If you are familiar with the US ones, the Korean ones were the same. They had a little message that(we assume) is some kind of joke or something.
Yeah, you posted after my edit. I’ll run it by the girls at the Korean school, and see if they can get it. I think you’re right, in that it’s probably some kind play on the phonetics of either Korean or English.
I’m surprised it’s still called “Border Sauce.” Does the phrase “South of the border” have any meaning outside the US? I mean, do they understand what it means to us (WRT food anyways)?
Okay, we figured out that this is just a play on the Korean-Chinese pronunciations of the numbers (to the left of the equals sign), put together with another word or sound (to the right of the equals sign) to make up new, arbitrary words.
The first line, when using the Chinese-Korean pronunciation system, (“yok” – 6, plus “sam” – 3) together with the “product,” which here is the Korean word for “building,” is how they call a famous building in Seoul–the so-called 63 Builidng (육삼 빌딩).

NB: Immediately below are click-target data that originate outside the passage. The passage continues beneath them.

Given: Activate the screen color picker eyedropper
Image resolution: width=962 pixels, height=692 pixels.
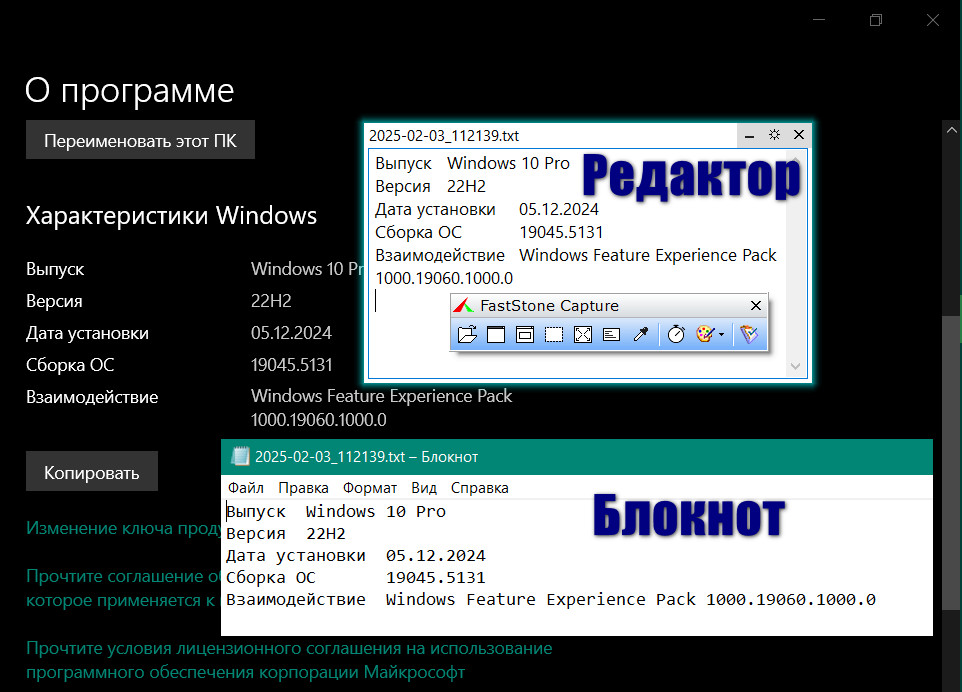Looking at the screenshot, I should [642, 335].
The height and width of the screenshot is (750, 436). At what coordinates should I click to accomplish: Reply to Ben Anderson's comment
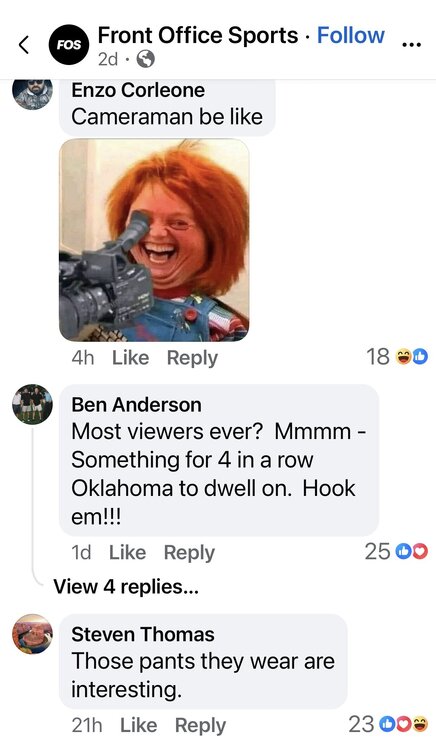pos(189,553)
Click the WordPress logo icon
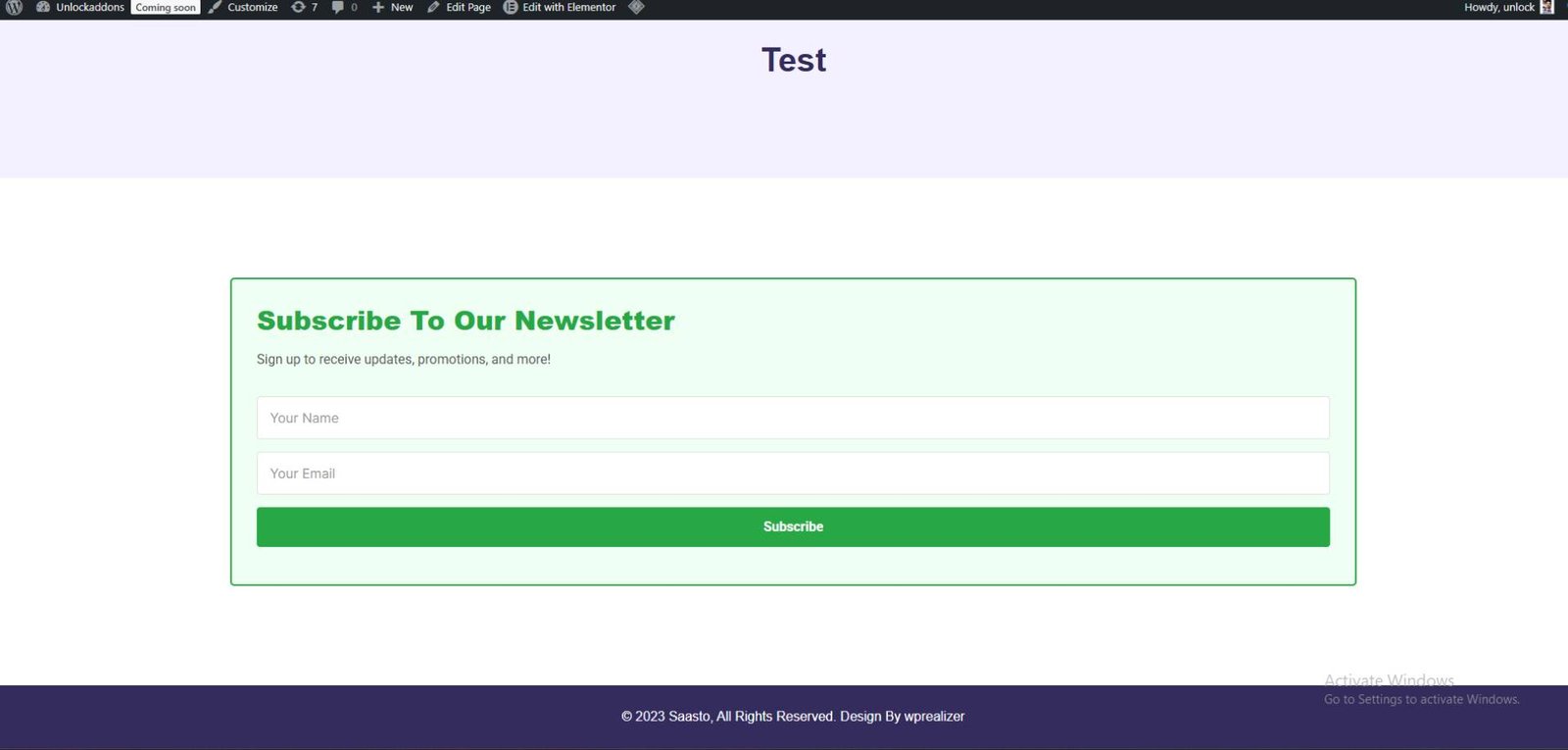Viewport: 1568px width, 750px height. pos(15,7)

The second line: 2 (이) pronounced “ee” with 9 (구) pronounced (“gu”) followed by the product (=) “ana” … Put the three sounds together and it makes the Korean word for “iguana.”
So: Tall buildings and iguanas makes for wacky times at the Taco Bell in Seoul.
However, we can’t figure out the third line. Some word that begins as “isa-“ Maybe Cecil can crack it.
This is not very amusing, IMO, and really, and it’s not even clever. It’s kind of like those Lucky Beer bottle caps, with the rebuses on the inside.
Could be anything. I-sa in Korean means to move (as in, to move to another house). Apparently it’s a thing that the Korean Taco Bell does - print silly stuff on their hot sauce packets.